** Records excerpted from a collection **
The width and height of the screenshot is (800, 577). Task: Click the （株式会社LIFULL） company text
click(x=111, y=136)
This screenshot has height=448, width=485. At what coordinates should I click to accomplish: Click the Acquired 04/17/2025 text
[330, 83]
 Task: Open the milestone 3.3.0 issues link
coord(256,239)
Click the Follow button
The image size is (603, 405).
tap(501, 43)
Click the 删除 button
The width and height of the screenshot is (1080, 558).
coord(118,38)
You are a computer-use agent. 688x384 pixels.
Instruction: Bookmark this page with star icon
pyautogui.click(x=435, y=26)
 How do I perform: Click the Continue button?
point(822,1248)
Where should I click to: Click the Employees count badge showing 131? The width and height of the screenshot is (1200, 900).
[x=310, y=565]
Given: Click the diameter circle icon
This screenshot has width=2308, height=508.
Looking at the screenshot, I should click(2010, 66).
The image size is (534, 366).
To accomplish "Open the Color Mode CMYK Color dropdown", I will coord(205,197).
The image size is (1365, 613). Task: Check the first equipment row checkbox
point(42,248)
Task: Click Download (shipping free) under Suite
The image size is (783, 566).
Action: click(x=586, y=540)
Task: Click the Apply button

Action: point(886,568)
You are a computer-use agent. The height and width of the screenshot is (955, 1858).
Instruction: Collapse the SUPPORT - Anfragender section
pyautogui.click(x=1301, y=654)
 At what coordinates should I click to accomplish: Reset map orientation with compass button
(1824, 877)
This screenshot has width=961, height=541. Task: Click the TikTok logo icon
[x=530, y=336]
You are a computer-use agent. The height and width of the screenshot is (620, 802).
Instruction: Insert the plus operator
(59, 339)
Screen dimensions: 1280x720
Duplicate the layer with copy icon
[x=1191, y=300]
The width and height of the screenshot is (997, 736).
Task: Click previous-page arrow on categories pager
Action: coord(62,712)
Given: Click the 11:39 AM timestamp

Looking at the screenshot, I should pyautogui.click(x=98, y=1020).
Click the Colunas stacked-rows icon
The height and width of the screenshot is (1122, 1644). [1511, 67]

** Activity **
Could you reproduce, exactly, every line above from the line with "Click the Follow button" to the line with "Given: Click the diameter circle icon", and no other line? Both ends count.

** Solution for this exercise **
Click the Follow button
The image size is (603, 405).
tap(501, 43)
Click the 删除 button
The width and height of the screenshot is (1080, 558).
coord(118,38)
You are a computer-use agent. 688x384 pixels.
Instruction: Bookmark this page with star icon
pyautogui.click(x=435, y=26)
 How do I perform: Click the Continue button?
point(822,1248)
Where should I click to: Click the Employees count badge showing 131? The width and height of the screenshot is (1200, 900).
[x=310, y=565]
Given: Click the diameter circle icon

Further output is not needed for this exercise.